I’d like to propose a new sub project for Cyphal which implements an extremely limited Ethernet/IP/UDP stack implemented in C++14 in a very small footprint (hopefully < 10k when finished). This would be an ideal stack for a micro controller to run which does not need the bulk of LwIP (30k) or other stacks.
Basic Ethernet Frames - possibly VLANs in the future
ARP Requests and Responses
Local Addresses, Multicast, Private Lan, etc.
ICMP (echo request/response only)
IGMP (for alerting other networking equipment)
Multiple Interfaces and a Loadable Route Table
Hardware offload (or software) CRC/Checksum
As few frame copies as possible (none ideally)
No support for IPv4 header options
No support for TCP at all
No support for other ICMP subtypes
No Posix Socket Model
UDP Registrar, Listeners, and Transmitters - This is the client interface layer.
IP Stack - holds the Route Table and implements a UDP Registrar and an IP Packet Listener
Interfaces - holds the IPv4 address, implements the IP Packet Transmitter and Ethernet Frame Listener
Devices - holds the MAC address and ARP Table, interface to control the Ethernet Controllers (HW), takes a reference to the Interface to push frames up.
Frame Pool - a statically allocated number of ethernet frames
Some Global objects to disconnect the libc calls like printf, etc along with a standards implementation which calls them.
Heavy constexpr usage to test some features at compile time.
C++14 w/ move semantics to prevent Frames from being access at multiple layers at the same time.

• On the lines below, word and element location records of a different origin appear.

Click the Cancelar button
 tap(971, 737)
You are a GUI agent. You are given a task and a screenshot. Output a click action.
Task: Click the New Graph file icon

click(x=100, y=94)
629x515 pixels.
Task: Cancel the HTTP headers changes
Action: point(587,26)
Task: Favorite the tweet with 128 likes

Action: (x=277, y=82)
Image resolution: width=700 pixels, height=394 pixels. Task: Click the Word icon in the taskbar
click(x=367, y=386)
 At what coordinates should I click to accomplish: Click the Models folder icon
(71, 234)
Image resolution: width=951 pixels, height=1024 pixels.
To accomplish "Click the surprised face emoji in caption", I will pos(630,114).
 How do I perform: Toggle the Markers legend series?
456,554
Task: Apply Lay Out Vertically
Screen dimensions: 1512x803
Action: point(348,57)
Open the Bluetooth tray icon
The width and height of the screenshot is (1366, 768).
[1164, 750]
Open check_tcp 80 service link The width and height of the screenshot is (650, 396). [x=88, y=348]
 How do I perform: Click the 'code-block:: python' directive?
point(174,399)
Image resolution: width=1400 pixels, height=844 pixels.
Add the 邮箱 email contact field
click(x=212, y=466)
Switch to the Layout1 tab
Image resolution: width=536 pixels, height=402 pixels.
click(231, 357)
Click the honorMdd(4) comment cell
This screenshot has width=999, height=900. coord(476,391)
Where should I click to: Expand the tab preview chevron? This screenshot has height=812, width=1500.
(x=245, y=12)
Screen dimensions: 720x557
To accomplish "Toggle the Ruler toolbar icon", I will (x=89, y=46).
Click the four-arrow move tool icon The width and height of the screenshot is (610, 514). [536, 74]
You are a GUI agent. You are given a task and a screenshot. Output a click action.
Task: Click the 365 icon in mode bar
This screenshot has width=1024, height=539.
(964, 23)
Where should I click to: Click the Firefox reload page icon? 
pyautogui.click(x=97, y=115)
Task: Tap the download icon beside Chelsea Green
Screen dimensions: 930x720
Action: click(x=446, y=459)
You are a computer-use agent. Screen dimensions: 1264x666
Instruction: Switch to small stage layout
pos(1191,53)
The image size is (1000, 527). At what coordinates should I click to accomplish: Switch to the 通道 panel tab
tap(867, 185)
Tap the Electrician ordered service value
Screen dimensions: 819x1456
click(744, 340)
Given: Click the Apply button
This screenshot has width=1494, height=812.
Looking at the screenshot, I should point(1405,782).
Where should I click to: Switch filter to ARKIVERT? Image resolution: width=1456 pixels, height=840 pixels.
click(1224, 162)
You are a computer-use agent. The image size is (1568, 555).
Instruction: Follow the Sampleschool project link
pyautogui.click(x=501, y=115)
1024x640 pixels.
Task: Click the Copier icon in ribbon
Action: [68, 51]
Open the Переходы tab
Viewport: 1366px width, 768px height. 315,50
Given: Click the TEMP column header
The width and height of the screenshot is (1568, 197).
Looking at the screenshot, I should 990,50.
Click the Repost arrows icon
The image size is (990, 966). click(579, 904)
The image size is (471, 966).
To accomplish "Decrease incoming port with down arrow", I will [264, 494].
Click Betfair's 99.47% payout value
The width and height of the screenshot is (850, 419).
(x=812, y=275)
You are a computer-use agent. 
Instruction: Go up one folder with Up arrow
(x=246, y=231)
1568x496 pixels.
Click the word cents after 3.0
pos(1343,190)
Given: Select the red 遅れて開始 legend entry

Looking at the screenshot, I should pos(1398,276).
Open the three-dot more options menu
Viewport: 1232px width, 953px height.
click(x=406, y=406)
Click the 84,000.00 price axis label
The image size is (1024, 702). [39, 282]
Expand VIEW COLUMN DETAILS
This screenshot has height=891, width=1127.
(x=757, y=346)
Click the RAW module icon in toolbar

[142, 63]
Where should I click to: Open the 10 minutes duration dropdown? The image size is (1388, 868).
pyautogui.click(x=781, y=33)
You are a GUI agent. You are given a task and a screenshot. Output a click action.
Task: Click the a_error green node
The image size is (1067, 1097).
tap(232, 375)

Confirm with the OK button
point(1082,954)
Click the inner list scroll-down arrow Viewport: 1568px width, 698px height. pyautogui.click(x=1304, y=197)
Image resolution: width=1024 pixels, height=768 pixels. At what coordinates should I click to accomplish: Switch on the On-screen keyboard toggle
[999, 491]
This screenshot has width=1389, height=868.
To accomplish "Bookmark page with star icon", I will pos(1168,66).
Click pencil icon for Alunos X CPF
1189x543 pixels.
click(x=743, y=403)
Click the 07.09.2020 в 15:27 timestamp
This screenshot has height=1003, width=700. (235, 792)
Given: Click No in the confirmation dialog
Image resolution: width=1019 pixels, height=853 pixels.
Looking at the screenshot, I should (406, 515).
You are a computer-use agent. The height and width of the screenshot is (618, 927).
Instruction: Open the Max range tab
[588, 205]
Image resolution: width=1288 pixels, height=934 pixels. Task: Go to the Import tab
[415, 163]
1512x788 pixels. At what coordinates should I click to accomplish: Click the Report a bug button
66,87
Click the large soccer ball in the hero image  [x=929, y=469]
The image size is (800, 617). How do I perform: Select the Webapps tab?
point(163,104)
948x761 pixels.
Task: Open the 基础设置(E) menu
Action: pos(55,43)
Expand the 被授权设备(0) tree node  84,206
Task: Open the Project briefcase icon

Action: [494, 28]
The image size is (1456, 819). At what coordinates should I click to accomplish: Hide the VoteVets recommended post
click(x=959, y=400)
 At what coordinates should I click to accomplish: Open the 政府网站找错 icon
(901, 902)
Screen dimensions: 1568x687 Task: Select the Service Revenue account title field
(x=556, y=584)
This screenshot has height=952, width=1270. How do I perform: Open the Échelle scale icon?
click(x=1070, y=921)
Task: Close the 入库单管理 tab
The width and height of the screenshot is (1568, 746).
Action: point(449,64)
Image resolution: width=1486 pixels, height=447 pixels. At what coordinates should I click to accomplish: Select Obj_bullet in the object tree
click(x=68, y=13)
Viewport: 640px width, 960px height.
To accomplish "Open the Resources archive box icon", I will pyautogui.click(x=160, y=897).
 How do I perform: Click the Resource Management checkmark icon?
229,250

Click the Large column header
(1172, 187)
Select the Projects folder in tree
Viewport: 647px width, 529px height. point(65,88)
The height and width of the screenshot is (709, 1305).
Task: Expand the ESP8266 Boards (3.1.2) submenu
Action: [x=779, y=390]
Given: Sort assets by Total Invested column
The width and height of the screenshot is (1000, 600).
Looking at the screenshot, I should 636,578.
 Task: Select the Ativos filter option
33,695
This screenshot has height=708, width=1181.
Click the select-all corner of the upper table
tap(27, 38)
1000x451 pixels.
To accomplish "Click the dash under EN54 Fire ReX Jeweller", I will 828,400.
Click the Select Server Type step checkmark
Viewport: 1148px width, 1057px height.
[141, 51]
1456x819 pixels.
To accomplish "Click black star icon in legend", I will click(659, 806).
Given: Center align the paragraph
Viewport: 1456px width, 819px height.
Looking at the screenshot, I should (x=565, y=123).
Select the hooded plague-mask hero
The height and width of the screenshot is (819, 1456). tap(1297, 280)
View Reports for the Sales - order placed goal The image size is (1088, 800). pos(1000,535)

As few #defines as possible preferring namespace redirection or constexprs.
Has need of some common templates like span which could come from CETL
Cyphal of course would sit directly on top of this mdoule and send/receive UDP datagrams using the Client Interface layers (UDP Registrar, UDP Listener, UDP Transmitter)
Is it going to be possible to disable the ARP support at compilation time if it’s not needed? A Cyphal/UDP application that does not make use of other IP-based protocols does not need unicast support; hence ARP becomes redundant. It is a potentially significant saving because the ARP cache needs memory.
It would be nice if the frame buffers were heap-allocated instead as it would allow for a significant reduction of memory copying when passing data between different components of the application (e.g., between your stack and libudpard). We understand that “heap” does not mean “bad for real-time”; possibly the opposite if buffer copying is eliminated. Here, when I say “heap” I don’t mean malloc but rather o1heap or a similar constant-complexity low-fragmentation solution.
I don’t understand the entire design yet, but I would cautiously invite everyone not to avoid dynamic memory unnecessarily as its avoidance often costs in complexity (and in this case in buffer copying). Our o1heap, suitably applied, covers items a, b, c, e from the list below:
Item “d” is probably outside of the scope of the allocator itself but is addressable with smart pointers.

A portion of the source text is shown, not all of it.